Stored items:
=== Begin Enclosure ===

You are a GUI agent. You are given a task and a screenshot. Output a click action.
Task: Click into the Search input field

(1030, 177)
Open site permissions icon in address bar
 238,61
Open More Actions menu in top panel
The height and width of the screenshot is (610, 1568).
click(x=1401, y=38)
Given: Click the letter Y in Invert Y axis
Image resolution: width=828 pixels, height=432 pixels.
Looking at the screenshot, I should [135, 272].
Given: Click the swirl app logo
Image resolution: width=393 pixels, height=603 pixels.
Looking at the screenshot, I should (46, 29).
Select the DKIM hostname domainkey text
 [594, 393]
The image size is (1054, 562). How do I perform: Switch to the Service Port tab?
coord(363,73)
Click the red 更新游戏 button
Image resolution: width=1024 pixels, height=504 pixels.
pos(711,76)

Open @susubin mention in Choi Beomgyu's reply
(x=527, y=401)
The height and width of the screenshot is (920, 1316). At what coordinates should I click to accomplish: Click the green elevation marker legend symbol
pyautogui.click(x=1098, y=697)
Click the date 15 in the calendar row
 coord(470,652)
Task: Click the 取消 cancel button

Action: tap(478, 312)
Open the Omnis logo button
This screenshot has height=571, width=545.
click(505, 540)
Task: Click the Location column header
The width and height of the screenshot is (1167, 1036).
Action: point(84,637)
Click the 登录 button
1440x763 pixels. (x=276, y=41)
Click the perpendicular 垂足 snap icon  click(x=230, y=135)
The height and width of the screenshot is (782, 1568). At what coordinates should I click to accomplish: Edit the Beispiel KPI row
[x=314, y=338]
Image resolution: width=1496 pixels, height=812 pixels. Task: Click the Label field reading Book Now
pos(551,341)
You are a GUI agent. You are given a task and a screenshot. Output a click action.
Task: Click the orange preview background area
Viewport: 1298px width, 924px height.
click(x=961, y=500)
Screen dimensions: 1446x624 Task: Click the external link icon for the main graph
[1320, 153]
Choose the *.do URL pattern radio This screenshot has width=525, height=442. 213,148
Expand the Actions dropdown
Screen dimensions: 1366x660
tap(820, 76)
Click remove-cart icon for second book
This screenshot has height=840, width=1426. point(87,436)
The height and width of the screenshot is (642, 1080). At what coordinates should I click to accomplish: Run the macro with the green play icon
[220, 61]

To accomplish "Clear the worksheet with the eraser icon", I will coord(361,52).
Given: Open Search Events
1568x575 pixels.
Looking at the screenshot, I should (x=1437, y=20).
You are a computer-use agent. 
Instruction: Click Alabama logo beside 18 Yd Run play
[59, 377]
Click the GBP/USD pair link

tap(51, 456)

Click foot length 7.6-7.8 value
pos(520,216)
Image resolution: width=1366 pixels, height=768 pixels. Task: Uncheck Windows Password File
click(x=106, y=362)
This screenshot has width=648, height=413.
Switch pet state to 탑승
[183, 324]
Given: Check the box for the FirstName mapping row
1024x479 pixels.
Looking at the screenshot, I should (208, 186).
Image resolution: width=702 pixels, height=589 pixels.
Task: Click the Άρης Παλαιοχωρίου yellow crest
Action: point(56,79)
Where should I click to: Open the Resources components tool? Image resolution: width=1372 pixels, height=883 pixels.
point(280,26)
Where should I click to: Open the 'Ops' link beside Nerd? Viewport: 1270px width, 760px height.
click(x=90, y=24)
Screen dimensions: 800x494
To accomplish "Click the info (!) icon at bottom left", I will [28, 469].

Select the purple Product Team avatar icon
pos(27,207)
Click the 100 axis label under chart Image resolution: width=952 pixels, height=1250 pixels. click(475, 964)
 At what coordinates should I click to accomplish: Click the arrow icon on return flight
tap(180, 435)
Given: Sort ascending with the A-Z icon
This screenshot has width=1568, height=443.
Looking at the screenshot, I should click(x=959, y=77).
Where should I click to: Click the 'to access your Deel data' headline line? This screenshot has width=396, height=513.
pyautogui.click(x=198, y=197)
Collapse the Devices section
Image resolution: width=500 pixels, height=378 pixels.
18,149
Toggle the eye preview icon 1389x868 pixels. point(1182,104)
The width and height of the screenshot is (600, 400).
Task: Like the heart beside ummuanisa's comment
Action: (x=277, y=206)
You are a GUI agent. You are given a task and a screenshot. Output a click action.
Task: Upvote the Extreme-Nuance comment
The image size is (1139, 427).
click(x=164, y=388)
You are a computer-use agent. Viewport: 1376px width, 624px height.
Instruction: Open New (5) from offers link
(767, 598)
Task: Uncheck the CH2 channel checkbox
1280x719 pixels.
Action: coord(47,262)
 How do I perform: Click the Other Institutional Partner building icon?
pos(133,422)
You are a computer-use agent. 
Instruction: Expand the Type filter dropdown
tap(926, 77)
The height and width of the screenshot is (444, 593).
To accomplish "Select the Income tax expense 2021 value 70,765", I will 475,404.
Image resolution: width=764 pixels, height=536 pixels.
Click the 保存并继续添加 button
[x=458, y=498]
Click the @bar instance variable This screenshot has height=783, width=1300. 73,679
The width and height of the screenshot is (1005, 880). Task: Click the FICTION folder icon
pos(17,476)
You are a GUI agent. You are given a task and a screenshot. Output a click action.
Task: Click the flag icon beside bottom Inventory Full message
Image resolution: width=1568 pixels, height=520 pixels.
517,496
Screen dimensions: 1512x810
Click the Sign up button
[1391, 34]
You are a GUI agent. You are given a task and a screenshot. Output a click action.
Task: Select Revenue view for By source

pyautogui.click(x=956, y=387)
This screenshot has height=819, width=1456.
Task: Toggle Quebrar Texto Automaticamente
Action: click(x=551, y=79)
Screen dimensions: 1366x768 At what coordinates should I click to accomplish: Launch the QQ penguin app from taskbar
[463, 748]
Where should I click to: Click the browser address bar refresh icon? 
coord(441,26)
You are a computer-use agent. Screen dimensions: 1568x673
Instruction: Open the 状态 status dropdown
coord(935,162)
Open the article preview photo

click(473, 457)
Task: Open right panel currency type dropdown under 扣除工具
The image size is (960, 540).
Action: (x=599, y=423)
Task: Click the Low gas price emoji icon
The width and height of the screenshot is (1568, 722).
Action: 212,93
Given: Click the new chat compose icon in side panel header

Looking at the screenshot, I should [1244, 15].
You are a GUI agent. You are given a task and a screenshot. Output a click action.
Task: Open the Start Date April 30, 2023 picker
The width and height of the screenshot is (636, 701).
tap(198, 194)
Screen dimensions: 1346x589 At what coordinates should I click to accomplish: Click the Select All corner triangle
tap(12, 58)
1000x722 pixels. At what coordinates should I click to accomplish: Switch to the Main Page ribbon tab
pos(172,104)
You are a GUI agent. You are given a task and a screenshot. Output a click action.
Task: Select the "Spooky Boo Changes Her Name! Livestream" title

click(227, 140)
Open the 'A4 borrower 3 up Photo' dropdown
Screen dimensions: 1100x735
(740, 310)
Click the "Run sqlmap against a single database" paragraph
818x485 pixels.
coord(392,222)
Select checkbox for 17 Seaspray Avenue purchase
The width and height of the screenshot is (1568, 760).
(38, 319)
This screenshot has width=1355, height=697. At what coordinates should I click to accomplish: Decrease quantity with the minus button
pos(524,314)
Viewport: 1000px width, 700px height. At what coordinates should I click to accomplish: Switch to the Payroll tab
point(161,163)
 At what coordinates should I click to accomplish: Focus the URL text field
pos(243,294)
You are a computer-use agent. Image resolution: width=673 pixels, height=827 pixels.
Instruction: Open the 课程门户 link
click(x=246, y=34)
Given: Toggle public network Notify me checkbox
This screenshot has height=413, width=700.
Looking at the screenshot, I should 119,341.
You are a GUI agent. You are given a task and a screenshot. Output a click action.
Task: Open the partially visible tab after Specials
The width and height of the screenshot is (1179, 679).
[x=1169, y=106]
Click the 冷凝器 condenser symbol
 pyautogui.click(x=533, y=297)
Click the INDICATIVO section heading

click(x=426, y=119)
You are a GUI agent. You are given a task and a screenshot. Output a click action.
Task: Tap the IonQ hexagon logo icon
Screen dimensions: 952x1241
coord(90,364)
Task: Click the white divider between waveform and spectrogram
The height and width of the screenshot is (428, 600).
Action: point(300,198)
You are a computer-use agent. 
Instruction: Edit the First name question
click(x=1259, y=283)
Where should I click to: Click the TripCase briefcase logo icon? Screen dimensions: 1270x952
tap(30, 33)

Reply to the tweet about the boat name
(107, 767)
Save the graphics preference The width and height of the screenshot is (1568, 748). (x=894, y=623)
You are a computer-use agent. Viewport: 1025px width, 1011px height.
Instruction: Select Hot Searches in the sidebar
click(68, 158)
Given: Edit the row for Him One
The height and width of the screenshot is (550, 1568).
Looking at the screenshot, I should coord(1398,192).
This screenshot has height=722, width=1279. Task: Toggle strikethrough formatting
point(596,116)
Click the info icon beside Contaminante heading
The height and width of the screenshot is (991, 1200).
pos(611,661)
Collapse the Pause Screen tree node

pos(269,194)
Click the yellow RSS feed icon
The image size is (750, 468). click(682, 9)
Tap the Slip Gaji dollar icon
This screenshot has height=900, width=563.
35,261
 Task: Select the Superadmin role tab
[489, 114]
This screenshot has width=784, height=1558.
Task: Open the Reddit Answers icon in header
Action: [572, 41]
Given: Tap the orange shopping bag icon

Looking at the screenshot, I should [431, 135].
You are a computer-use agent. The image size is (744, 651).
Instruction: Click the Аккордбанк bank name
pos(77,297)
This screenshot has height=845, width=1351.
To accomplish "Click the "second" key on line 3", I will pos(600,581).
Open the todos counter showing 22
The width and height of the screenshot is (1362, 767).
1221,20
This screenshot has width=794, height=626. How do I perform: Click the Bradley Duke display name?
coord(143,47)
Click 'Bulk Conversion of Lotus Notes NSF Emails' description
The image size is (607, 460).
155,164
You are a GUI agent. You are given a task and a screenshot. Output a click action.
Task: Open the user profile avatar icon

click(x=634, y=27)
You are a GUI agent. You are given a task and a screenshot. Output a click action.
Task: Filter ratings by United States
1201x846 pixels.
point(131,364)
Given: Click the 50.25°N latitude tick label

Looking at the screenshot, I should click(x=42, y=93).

=== End Enclosure ===

_What you should do_:
Send back an exact copy of only the lines from the line with "Instruction: Edit the First name question" up to and including the line with "Save the graphics" in the data above.

_Answer section_:
Instruction: Edit the First name question
click(x=1259, y=283)
Where should I click to: Click the TripCase briefcase logo icon? Screen dimensions: 1270x952
tap(30, 33)

Reply to the tweet about the boat name
(107, 767)
Save the graphics preference The width and height of the screenshot is (1568, 748). (x=894, y=623)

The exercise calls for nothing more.